"Barty my Beloved,—A crisis has come in your affairs, which are mine; and, great as the cost is to me, I must write again, at the risk of betraying what amounts to a sacred trust; a secret that I have innocently surprised, the secret of a noble woman's heart.
"One of the richest girls in England, one of the healthiest and most beautiful women in the whole world, a bride fit for an emperor, is yours for the asking. It is my passionate wish, and a matter of life and death to me, that you and Julia Royce should become man and wife; when you are, you shall both know why.
"Mr. Nobody of Nowhere—as you are so fond of calling yourself—you shall be such, some day, that the best and highest in the land will be only too proud to be your humble friends and followers; no woman is too good for you—only one good enough! and she loves you: of that I feel sure—and it is impossible you should not love her back again.
"I have known her from a baby, and her father and mother also; I have inhabited her, as I have inhabited you, although I have never been able to give her the slightest intimation of the fact. You are both, physically, the most perfect human beings I was ever in; and in heart and mind the most simply made, the most richly gifted, and the most admirably balanced; and I have inhabited many thousands, and in all parts of the globe.

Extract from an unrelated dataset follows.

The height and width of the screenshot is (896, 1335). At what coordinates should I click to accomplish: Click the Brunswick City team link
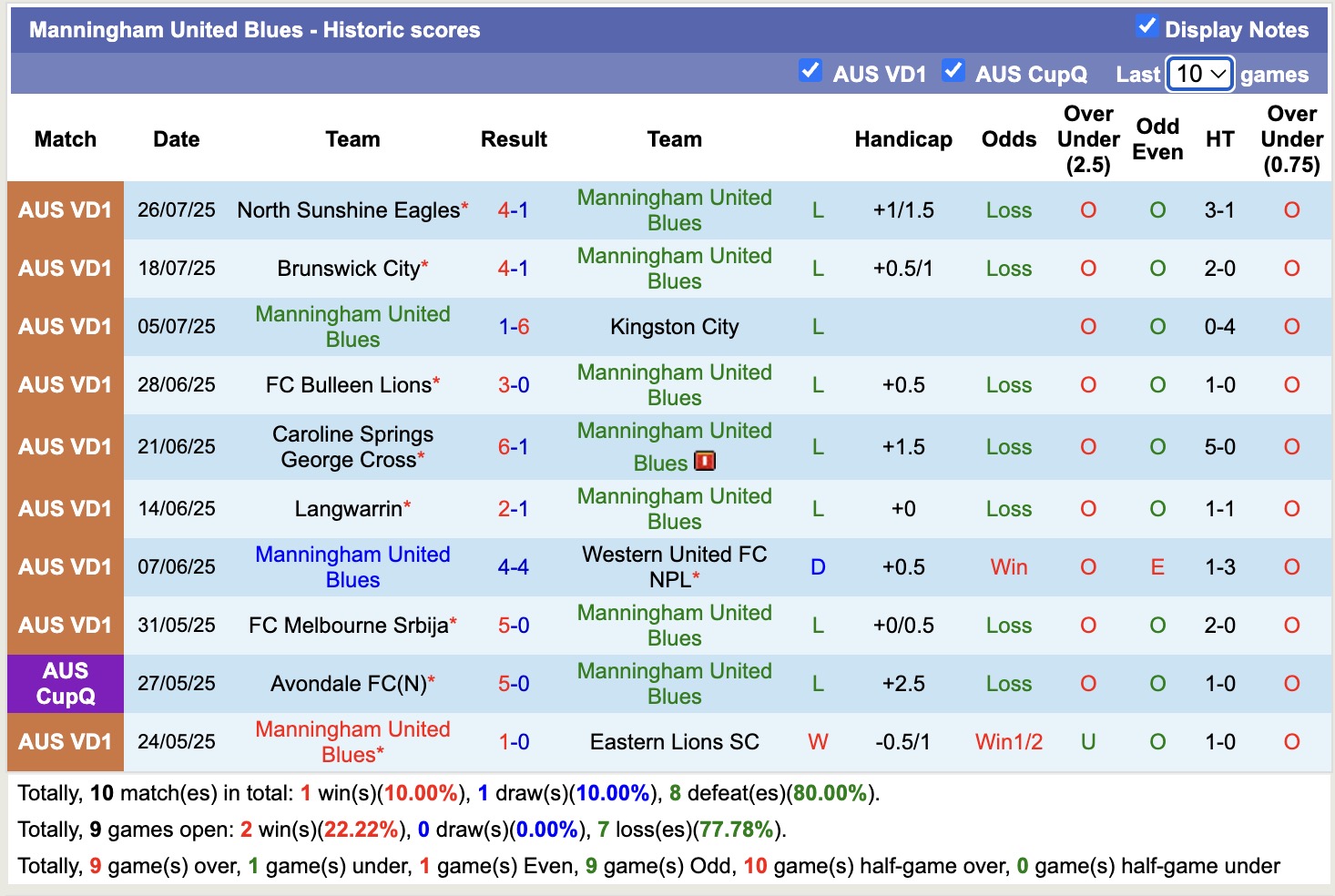click(347, 268)
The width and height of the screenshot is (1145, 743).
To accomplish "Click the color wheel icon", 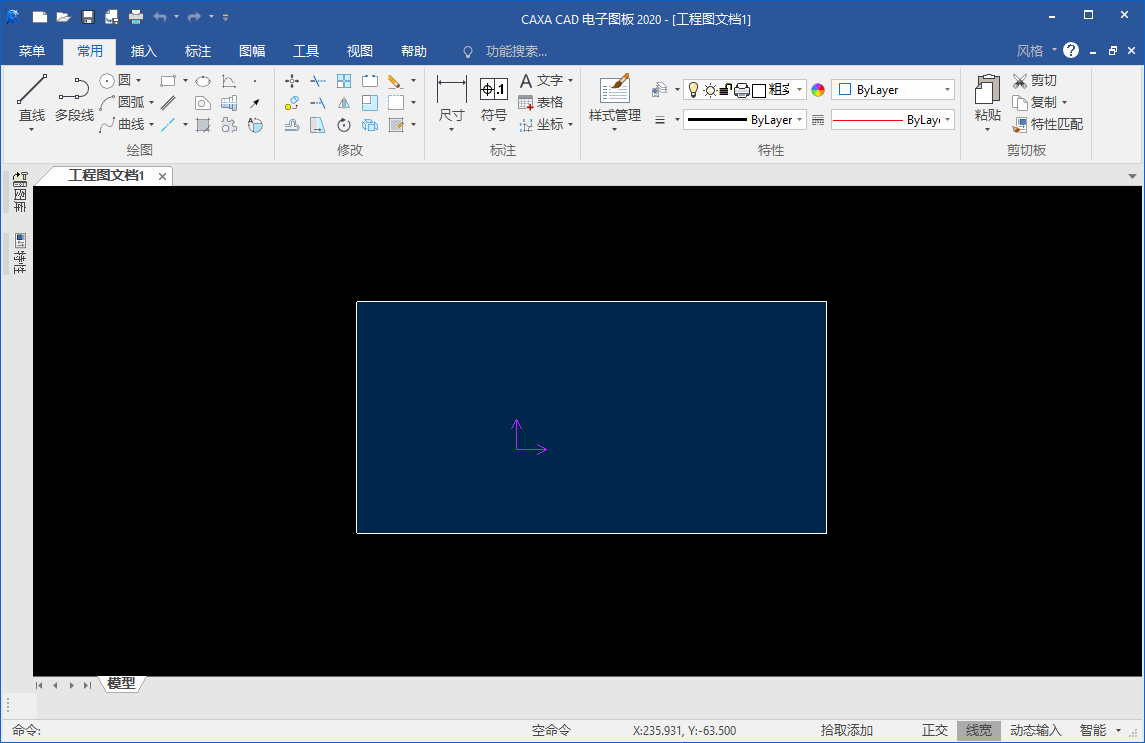I will pos(818,90).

"You, Barty, are the only one I have ever been able to hold communication with, or make to feel my presence; it was a strange chance, that—a happy accident; it saved your life. I am the only one, among many thousands of homeless spirits, who has ever been able to influence an earthly human being, or even make him feel the magnetic current that flows through us all, and by which we are able to exist; all the rappings and table‑turnings are mere hysterical imaginations, or worse—the cheapest form of either trickery or self‑deception that can be. Barty, your unborn children are of a moment to me beyond anything you can realize or imagine, and Julia must be their mother; Julia Royce, and no other woman in the world.

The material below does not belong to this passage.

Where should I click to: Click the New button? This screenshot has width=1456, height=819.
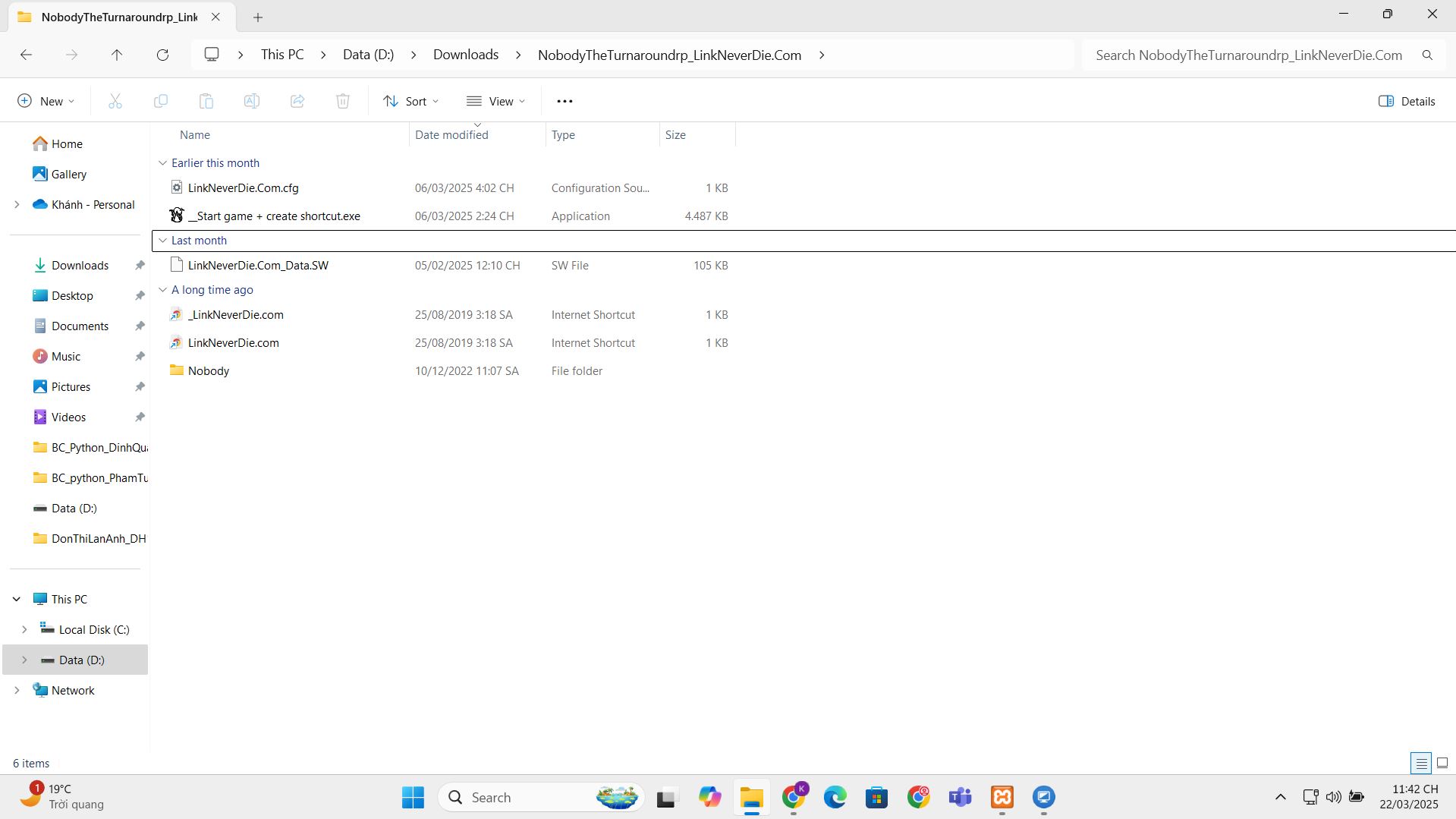click(x=46, y=101)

"It is in you to become so great when you are ripe that she will worship the ground you walk upon; but you can only become as great as that through her and through me, who have a message to deliver to mankind here on earth, and none but you to give it a voice—not one. But I must have my reward, and that can only come through your marriage with Julia.
"When you have read this, Barty, go straight to Riffrath, and see Julia if you can, and be to her as you have so often been to any women you wished to please, and who were not worth pleasing. Her heart is her own to give, like her fortune; she can do what she likes with them both, and will—her mother notwithstanding, and in the teeth of the whole world.
"Poor as you are, maimed as you are, irregularly born as you are, it is better for her that she should be your wife than the wife of any man living, whoever he be. "Look at yourself in the glass, and say at once,
"'Martia, I'm off to Riffrath as soon as I've swallowed my breakfast!'
"And then I'll go about my business with a light heart and an easy mind.